Elle voudrait sensibiliser et non donner des leçons. Elle aimerait pouvoir offrir son aide en retour : comme pair, comme visiteuse dans un service de neurologie, comme quelqu’un qui peut dire : je connais ça, c’est long, prends ton temps. « Si quelqu’un m’avait dit, dans cette situation, que ça durerait cinq ans… je pense que ça m’aurait fait du bien quand même. »

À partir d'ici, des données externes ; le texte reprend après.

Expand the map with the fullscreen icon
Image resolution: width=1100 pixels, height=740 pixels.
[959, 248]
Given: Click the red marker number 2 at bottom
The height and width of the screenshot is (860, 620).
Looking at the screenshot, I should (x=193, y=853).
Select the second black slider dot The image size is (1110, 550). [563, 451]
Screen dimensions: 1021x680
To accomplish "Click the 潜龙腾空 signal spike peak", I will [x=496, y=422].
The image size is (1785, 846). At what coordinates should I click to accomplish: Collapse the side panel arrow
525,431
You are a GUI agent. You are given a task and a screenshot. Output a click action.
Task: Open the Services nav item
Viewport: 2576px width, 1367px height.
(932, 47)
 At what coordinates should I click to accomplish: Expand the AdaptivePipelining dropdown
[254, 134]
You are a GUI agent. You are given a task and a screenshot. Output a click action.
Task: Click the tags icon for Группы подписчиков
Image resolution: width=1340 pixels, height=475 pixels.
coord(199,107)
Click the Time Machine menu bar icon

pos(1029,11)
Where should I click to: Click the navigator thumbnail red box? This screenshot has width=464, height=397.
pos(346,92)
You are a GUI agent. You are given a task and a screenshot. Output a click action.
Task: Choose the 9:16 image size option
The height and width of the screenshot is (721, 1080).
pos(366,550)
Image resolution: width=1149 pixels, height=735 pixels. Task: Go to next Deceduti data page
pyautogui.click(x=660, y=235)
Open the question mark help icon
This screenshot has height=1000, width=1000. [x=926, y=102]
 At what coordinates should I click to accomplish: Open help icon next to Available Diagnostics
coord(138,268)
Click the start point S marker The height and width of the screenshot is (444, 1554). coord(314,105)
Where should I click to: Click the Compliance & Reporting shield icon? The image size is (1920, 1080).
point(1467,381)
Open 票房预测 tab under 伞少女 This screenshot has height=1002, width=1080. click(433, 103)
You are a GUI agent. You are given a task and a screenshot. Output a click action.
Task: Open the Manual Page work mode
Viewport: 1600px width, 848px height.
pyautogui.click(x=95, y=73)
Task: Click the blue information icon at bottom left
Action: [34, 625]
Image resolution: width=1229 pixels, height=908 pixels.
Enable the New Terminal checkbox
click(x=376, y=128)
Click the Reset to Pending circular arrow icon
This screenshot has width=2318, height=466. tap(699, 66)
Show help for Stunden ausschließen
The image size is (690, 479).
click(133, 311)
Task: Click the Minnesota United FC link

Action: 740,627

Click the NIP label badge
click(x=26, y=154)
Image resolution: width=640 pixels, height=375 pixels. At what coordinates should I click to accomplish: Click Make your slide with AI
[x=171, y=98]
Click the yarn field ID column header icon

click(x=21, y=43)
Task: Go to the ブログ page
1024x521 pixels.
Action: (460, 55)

Stefanie n’est pas « guérie » au sens où on l’entend habituellement. Mais elle est arrivée à se construire une nouvelle vie qui n’exige plus d’être à 200 pour cent. Une vie où la gestion des ressources n’est pas un terme à la mode, mais un art de la survie. Une vie au ralenti ayant gagné en profondeur.

Et quand finalement Stefanie parle de sécurité à vélo – casque, visibilité, gilet réfléchissant –, elle ne part pas en campagne, mais elle agit de manière conséquente. L’impact est différent lorsque le message vient d’une personne « qui a vécu ce dont elle parle et qui en supporte les conséquences ». Stefanie supporte ces conséquences la tête haute. Et elle a appris que c’est important de ne pas regarder en arrière, mais d’avancer – en choisissant elle-même chaque petit pas à faire.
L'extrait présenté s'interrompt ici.